Ankara'da silahlı saldırıda öldürülen eski Ülkü Ocakları Başkanı Sinan Ateş'in faillerinin yargılandığı davanın karar duruşmasında Selma Ateş'e saldıran Mertcan Kılıç'ın saldırı için 3 bin lira aldığı ileri sürüldü.
Kılıç'ı duruşmanın görüldüğü Ankara 32'nci Ağır Ceza Mahkemesi'nin bulunduğu Sinan Cezaevine getiren ve saldırının azmettiricileri oldukları iddia edilen Servet Bozkurt ve Ümit Özdağ'ın saldırı anını telefonlar kaydettikleri ileri sürüldü.

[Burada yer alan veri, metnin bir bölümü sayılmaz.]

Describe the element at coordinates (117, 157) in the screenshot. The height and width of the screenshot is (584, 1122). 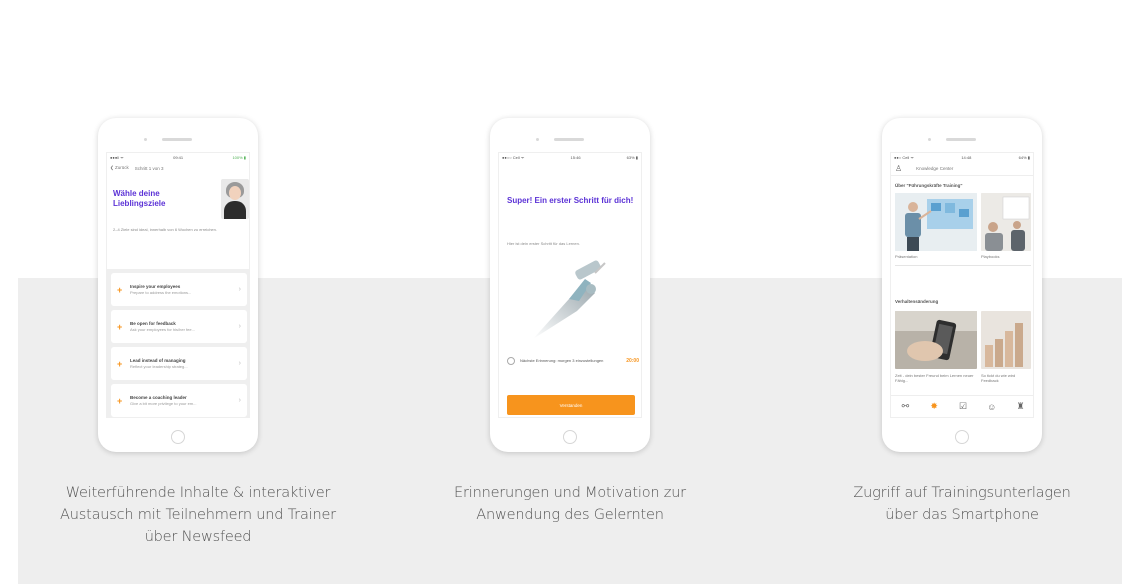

Kılıç, Selma Ateş'e saldırısının ardından gözaltına alındıktan sonra tutuklanmıştı. Azmettiriciler oldukları iddia edilen Bozkurt ve Özdağ'ın ifadeleri de ortaya çıktı.
İsmail Saymaz Halk TV'de yazdığı yazısında Bozkurt'un Mertcan Kılıç'ı 'mahalleden tanıdığını kendisinden borç istediğini ve cezaevine birlikte geldiklerini söylediğini' belirtti.

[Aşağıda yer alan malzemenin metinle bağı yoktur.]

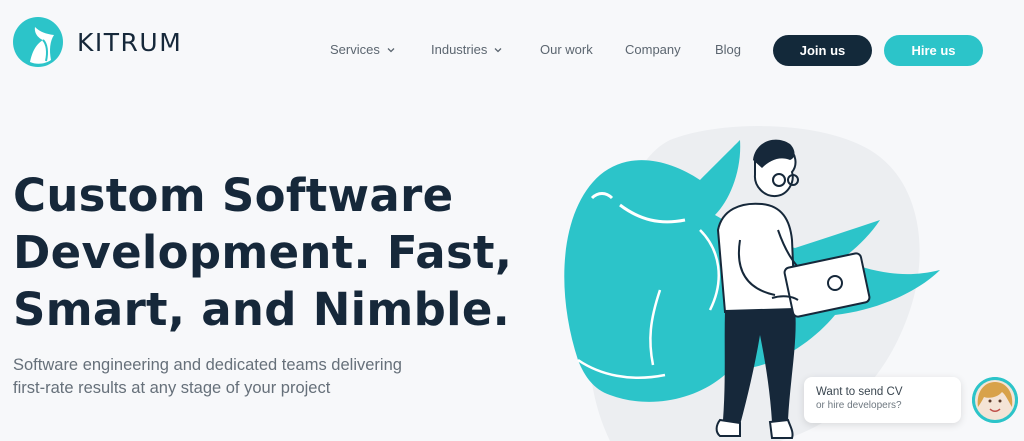 The image size is (1024, 441). I want to click on kitrum-logo-icon, so click(38, 42).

Saymaz'ın yazısındaki ilgili kısım şöyle:
"Sinan Ateş Davası’nın son duruşmasının görüldüğü 2 Ekim’de, karar için ara verilince bütün taraflar Sincan F Tipi Kapalı Cezaevi önündeki bahçeye çıktı.
Sinan Ateş’in ablası Selma Ateş Kazanç, yanında eşi, annesi ve kız kardeşi ile bahçede bir masada oturmuş, Milli Yol Partisi Genel Başkanı Remzi Çayır’la sohbet ediyordu.

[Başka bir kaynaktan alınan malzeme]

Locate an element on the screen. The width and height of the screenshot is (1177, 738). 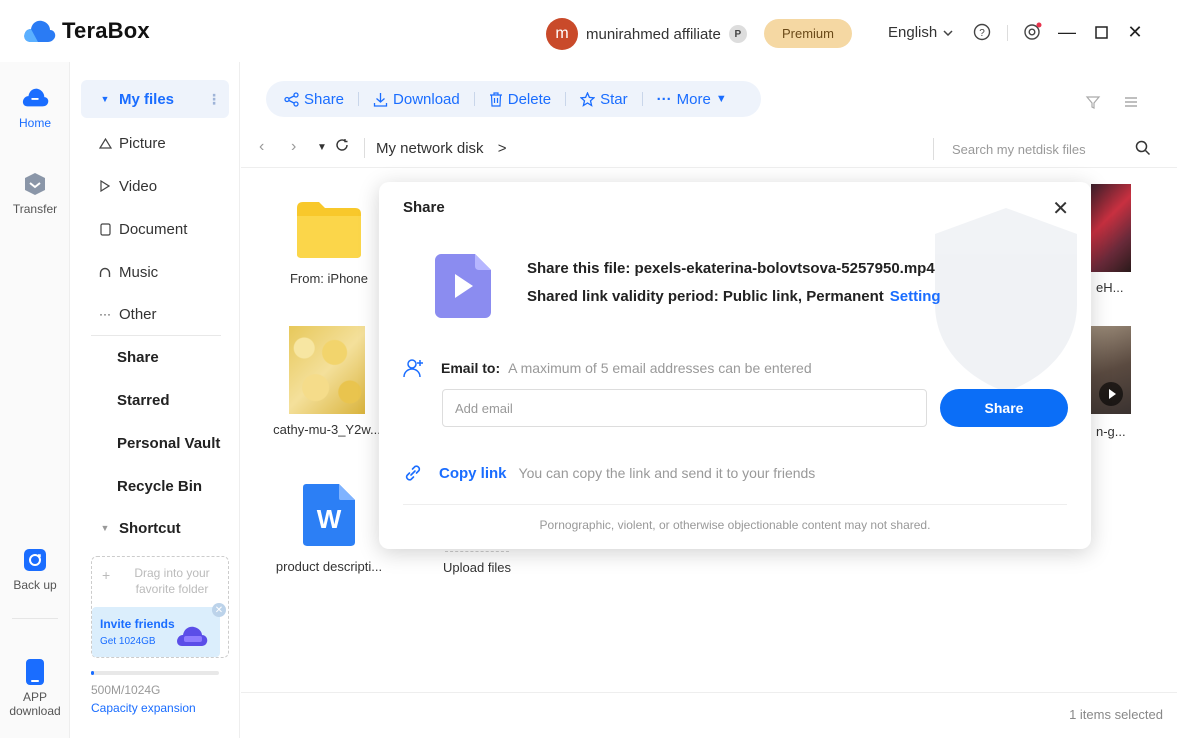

Mertcan Kılıç adlı saldırgan, Kazanç’ın arkasından yaklaşarak, boynundan tutup çekti.
Kazanç’ın eşi müdahale edince Kılıç, ona da vurdu.
Saldırgan, kendisini engellemek için yeltenen Ateş’in diğer ablası Sevda Ateş Yörükoğlu’nu yere düşürüp sürükledi.
Polis tarafından gözaltına alınan Kılıç, kadına karşı basit yaralama suçundan tutuklanarak, cezaevine gönderildi.
Mertcan Kılıç’ı azmettirdikleri iddia edilen Servet Bozkurt ve Ümit Özdağ yakalandı.
Bu iki kişinin Kılıç’a 3 bin TL verdiği ileri sürülüyor.
Kılıç’ı taksiyle cezaevine getiren Bozkurt ve Özdağ’ın saldırıyı telefonla kaydettileri savunuluyor.
Bozkurt, ifadesinde Kılıç’ı mahalleden tanıdığını, o gün Sincan F Tipi Cezaevi yerleşkesine aynı araçla geldiklerini iddia etti. Kılıç’a borç verdiğini ileri süren Bozkurt, şunları söyledi:
“Mertcan, mahallemin çocuğudur, oradan tanırım. Mertcan, cezaevine gideceğini söyledi. Ben de arkadaşımı ziyaret etmek için gidecektim. Bu sebeple cezaevine gittik. Fakat söz konusu olaylar neticesinde arkadaşımı ziyaret edemedim. Mertcan, mahalleden tanıdığım için borç istemişti. Bundan dolayı kendisine para verdim. Kesinlikle azmettirmedim.”
Özdağ ise olay günü Bozkurt’un “Cezaevine para yatırmaya gideceğim” dediğini ileri sürdü. Kılıç’ın Bozkurt’u aradığını öne süren Özdağ, şöyle devam etti:
“Kılıç, bizim olduğumuz aynalı fırının oraya geldi. Servet’ten borç istedi. O da 3 bin TL verdi. Mertcan da cezaevine para yatıracağını söyledi. Hep beraber cezaevine para yatırmaya gittik. Gidişiyimiz taksiyleydi.”
Özdağ, cezaevi önünde indiklerini, taksiyi gönderdiklerini ileri sürerek, “Servet abi içeriye sordu. Elden para almayacaklarını söyleyince otobüsle dönmeye karar verdik” dedi.
Bu sırada, kafeteryadan çay aldıklarını savunan Özdağ, şunları söyledi:
“Mertcan’ın kavga ettiğini gördüm. Servet abiye sorduğumda, ‘Sinan Ateş’in ablasına vurmuş, onlar da bunu dövmüş’ dedi. Ortalık kalabalıklaşınca Servet abi, ‘Biz buradan gidelim’ dedi. Taksiye binip uzaklaştık.”
İki kişi yurt dışına çıkış yasağı ve konutu terk etmeme tedbiri konarak, tutuksuz yargılanmak üzere serbest bırakıldı."